## Consegna
Prosegui l'articolo sul nuovo romanzo con Agatha Christie protagonista, riprendendo subito dopo l'ultima frase riportata.

## Articolo
---*---

Cultura

“La ragazza dell’Orient Express”: Agatha Christie indaga su sé stessa e sul potere dei segreti nel nuovo libro della reporter della Bbc

“Pochissimi di noi sono ciò che sembrano” scrisse Agatha Christie, che viaggiò davvero sull’Orient Express. FqMagazine pubblica in anteprima esclusiva un estratto del nuovo romanzo di Lindsay Jayne Asfhord che vede l'iconica scrittrice nelle vesti di protagonista e - per una volta - non di narratrice

di F. Q.

Tre segreti. Tre donne. Una di loro è Agatha Christie, nientedimeno. Questa volta, però, la scrittrice più iconica e tradotta al mondo – circa tre miliardi di copie vendute, numeri da far impallidire qualunque uomo, fosse pure un generale – non è chiamata a dipanare il rebus di uno dei suoi meravigliosi gialli, ma ad affrontare un’indagine ancora più difficile: quella su sé stessa. Il suo ex marito, Archie Christie, è vivo e vegeto, talmente vivo da averla lasciata per un’altra, eppure il suo fantasma non smette di tormentarla: la assale in ogni angolo di quello che è stato il loro nido e non le lascia requie. Le appare persino a una fermata dell’Orient Express, su cui si è imbarcata in incognito per allontanarsi dalla morbosa curiosità dei giornalisti e dall’oppressione di Londra. Sarà lui l’uomo che bacia quella ragazza in partenza, o di nuovo il suo fantasma? Che scherzi crudeli fa un cuore a pezzi, pensa amaramente Agatha, e intanto spera che la malia di Baghdad, la meta ultima del loro convoglio, la guarisca da quell’incubo.

---*---

## Record del dataset
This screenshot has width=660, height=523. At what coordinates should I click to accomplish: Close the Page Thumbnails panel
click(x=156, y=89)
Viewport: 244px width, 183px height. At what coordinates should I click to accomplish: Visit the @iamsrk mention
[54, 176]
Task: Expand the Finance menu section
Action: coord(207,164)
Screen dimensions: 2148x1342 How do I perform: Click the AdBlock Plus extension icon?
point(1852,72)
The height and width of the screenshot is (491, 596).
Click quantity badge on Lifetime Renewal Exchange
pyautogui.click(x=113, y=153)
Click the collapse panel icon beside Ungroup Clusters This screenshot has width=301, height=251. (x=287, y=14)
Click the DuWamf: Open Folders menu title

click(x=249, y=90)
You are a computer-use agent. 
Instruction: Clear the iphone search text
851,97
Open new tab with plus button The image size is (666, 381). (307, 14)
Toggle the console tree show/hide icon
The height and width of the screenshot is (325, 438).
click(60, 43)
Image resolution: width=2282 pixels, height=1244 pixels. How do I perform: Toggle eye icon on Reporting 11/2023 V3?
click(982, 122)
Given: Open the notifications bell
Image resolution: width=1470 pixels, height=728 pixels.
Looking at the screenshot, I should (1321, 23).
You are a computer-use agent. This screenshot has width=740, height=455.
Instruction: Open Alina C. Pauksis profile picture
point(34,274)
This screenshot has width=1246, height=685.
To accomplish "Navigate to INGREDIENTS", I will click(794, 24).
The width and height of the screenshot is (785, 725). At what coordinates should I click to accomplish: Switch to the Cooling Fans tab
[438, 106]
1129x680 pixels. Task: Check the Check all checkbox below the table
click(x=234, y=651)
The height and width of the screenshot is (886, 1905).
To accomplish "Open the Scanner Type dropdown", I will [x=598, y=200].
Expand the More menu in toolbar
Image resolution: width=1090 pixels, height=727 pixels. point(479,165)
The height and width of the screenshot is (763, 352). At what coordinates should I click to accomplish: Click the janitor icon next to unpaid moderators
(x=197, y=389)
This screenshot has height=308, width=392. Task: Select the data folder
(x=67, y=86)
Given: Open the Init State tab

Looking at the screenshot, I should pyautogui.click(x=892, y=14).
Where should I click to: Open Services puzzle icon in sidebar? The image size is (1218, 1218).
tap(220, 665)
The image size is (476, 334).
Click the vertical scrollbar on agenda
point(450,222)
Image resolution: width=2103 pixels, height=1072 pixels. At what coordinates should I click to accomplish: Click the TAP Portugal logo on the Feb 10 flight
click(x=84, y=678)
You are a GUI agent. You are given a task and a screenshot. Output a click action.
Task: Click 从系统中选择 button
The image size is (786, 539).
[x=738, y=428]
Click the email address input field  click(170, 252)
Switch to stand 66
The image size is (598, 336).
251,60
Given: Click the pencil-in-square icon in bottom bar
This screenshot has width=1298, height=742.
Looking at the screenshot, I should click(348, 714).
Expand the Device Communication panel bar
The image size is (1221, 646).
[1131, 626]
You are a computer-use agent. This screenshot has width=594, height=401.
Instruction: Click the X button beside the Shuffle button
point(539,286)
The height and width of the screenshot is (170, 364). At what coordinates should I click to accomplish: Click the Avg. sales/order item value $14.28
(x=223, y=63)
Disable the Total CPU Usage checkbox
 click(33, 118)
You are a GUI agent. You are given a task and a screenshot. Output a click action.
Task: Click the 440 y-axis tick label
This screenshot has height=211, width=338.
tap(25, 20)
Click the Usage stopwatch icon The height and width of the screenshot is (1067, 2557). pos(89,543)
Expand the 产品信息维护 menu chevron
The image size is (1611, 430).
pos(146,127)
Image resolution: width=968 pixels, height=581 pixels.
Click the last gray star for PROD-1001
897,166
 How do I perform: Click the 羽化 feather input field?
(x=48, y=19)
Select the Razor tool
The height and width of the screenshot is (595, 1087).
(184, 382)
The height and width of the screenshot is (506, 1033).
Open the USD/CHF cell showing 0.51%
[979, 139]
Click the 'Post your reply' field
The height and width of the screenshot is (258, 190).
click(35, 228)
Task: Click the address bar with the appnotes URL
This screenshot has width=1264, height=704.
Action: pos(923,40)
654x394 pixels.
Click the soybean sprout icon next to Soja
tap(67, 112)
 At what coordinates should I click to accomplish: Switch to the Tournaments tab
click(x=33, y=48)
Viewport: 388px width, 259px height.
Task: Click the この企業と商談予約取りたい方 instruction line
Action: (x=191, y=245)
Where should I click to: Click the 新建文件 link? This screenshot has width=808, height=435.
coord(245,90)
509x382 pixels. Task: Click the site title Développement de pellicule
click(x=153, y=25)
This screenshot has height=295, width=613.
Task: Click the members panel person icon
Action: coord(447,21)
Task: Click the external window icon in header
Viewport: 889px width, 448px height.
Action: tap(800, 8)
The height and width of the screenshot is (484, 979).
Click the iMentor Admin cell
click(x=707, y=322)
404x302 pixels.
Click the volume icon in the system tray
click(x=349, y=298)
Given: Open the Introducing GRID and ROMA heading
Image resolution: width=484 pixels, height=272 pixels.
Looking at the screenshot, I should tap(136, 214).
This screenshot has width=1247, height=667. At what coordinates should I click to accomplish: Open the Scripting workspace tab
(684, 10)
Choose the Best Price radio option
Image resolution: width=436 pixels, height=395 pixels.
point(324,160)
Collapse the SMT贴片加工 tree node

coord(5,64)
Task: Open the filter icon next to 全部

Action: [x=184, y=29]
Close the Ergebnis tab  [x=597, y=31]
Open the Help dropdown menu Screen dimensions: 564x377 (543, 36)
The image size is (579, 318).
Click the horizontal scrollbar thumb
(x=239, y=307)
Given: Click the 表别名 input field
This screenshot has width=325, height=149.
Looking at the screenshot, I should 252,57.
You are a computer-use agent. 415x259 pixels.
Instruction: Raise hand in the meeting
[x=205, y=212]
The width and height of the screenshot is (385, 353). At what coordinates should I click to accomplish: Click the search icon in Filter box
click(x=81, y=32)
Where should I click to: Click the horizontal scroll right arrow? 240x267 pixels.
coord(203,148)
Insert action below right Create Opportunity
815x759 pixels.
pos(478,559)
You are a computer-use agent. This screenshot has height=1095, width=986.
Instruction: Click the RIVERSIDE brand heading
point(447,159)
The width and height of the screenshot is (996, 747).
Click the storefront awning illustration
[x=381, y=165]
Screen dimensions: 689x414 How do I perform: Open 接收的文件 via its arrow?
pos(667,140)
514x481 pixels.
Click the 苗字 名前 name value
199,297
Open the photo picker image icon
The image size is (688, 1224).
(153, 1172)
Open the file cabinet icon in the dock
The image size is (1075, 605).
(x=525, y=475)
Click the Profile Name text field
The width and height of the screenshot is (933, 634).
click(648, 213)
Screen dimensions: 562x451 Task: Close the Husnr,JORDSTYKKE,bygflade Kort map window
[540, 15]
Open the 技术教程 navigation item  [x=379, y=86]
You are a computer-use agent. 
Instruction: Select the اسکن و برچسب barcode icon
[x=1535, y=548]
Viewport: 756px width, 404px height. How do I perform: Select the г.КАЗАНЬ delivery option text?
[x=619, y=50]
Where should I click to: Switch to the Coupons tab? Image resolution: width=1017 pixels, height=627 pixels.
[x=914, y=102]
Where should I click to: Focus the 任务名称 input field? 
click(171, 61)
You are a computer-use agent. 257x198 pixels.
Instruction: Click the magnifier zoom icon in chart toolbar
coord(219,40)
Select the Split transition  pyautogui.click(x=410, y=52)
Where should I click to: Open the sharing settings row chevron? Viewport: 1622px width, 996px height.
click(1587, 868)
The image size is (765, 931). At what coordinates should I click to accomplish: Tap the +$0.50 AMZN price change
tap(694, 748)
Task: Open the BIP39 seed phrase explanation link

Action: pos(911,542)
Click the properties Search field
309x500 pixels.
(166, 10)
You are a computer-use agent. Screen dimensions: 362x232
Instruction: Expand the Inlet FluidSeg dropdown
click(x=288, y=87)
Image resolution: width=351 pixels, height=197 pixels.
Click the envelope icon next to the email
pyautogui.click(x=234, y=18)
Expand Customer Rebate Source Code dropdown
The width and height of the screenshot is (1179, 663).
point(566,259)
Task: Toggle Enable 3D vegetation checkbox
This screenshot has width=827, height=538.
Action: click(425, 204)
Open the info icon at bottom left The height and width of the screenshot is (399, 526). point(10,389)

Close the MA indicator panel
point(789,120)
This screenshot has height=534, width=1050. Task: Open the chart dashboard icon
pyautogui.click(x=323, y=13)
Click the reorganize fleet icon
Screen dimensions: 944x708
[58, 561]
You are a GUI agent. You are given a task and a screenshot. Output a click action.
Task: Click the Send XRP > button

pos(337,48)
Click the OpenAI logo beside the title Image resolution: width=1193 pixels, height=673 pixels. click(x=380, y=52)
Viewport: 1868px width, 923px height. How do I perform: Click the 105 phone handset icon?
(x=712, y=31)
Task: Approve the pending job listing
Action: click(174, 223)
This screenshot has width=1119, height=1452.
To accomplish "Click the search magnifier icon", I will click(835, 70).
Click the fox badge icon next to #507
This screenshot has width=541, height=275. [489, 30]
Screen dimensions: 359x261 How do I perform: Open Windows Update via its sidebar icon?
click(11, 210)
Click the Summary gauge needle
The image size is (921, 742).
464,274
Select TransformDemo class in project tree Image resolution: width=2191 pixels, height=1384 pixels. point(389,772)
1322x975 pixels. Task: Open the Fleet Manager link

---*---

## Risultato
Ma a bordo del treno che da lì a poco sarà immortalato nel suo leggendario romanzo, la Christie non è l’unico passeggero ad avere qualcosa da nascondere, e a sperare di trovare nel deserto un nuovo inizio alla propria vita. Il primo matrimonio dell’archeologa Katharine Keeling, la sua compagna di cabina, è sospettosamente finito in tragedia e lei si è lanciata in una nuova relazione, che però è fondata su un inganno. E un’altra viaggiatrice, Nancy Nelson, sposata di fresco, porta in grembo il figlio di un altro uomo, ma sa di non poter celare ancora a lungo la gravidanza. Ognuna delle tre donne sta fuggendo da un passato oscuro, che è decisa a proteggere ferocemente. Mentre il treno corre, tappa dopo tappa, qualcosa annoderà le loro vite in un legame destinato a non sciogliersi mai più.

È questo il plot di “La ragazza dell’Orient Express”, il romanzo di Lindsay Jayne Asfhord, narratrice di gran talento, laureata in Criminologia, già reporter della BBC, nonché prima donna a diplomarsi presso il Queen’s College di Cambridge nei suoi 550 anni di storia. Dopo aver scalato le classifiche in tredici lingue e una sessantina di Paesi al mondo, il bestseller, tanto emozionante quanto saldamente ancorato alla realtà storica, arriva da oggi nelle librerie italiane, pubblicato da Libreria Pienogiorno. In perfetto orario rispetto al nuovo film di Kennet Branagh che, nei panni di Hercule Poirot, sbarca da questo weekend nelle sale.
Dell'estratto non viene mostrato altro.